Im Rathaus der Hansestadt Stendal müht man sich, Neonazis fernzuhalten. "Die hat keiner gerufen, die will keiner haben", betont Sybille Stegemann, Sprecherin des Oberbürgermeisters. Auch die Bürgerinitiative in Insel habe sich deutlich gegen eine Unterstützung aus der rechten Szene ausgesprochen. "Wir können es nicht verhindern, aber wir haben das Vertrauen, dass sich Leute in ihrem Protest nicht an die NPD hängen."

Sebastian Striegel, parlamentarischer Geschäftsführer der Grünen im Magdeburger Landtag, sieht weniger ein rechtsextremes Problem als eine drohende Eskalation einer Gruppe von Anwohnern. "Das eigentliche Problem ist doch, dass 70 bis 80 Personen die Grundrechte außer Kraft setzen und Menschen vertreiben wollen", sagt Striebel. Er verstehe die Ängste der Anwohner, aber diese könnten nun mal nicht "mit Heugabeln und Fackeln" ihr Recht in die eigene Hand nehmen. "In Insel steht der Rechtsstaat auf der Kippe."

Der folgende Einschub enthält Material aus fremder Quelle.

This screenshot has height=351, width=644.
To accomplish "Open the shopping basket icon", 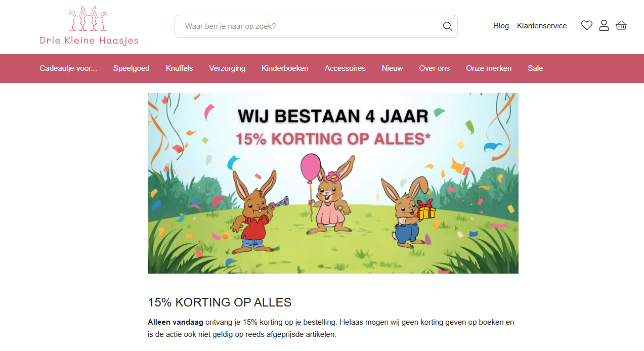I will pyautogui.click(x=621, y=25).
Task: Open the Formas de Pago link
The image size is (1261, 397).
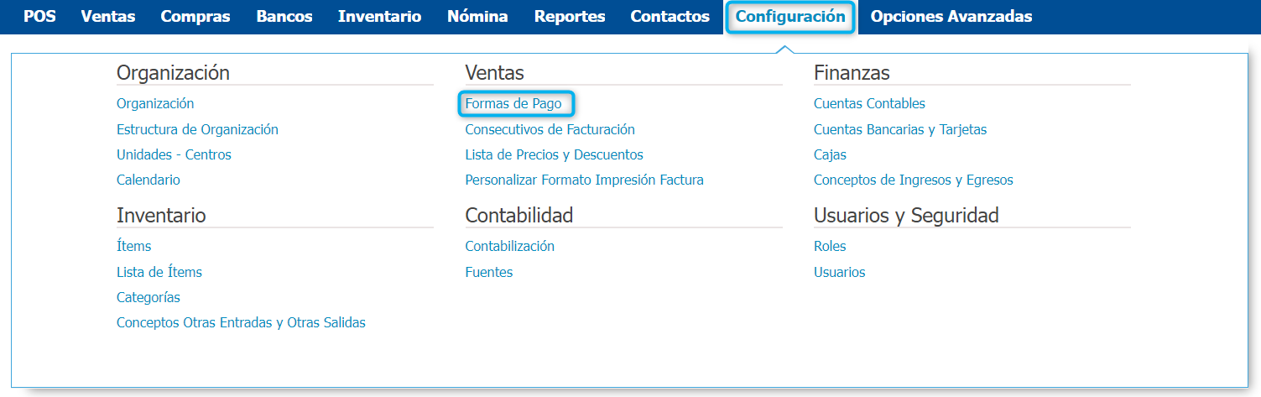Action: coord(513,104)
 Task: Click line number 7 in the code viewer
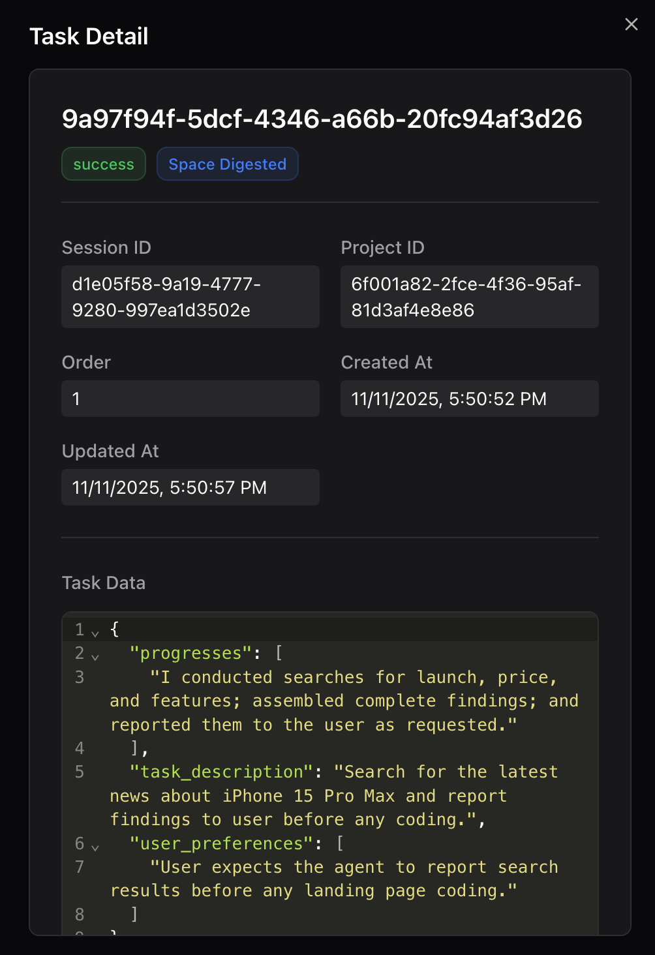[x=79, y=867]
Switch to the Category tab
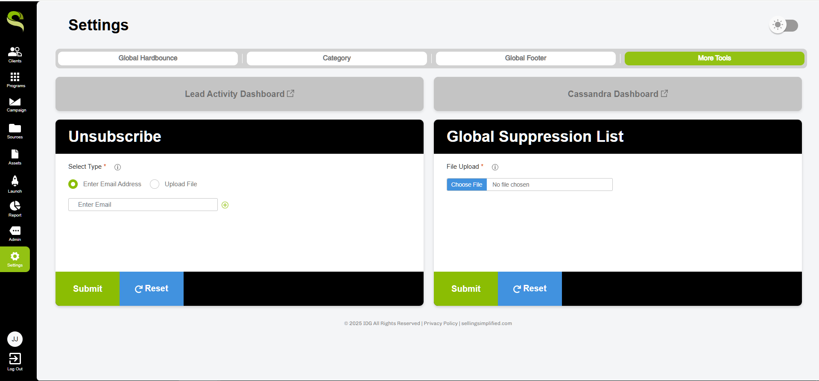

Hans-Peter W. und Günther G. haben im Alkoholrausch mehrfach Frauen vergewaltigt. Weil sie als Gefahr für die Allgemeinheit galten, wurden sie nachträglich zu Sicherungsverwahrung verurteilt. Aufgrund des Urteils des Europäischen Gerichtshofes für Menschenrechte mussten sie im vergangenen Jahr entlassen werden. Nun werden sie rund um die Uhr bewacht - und beschützt.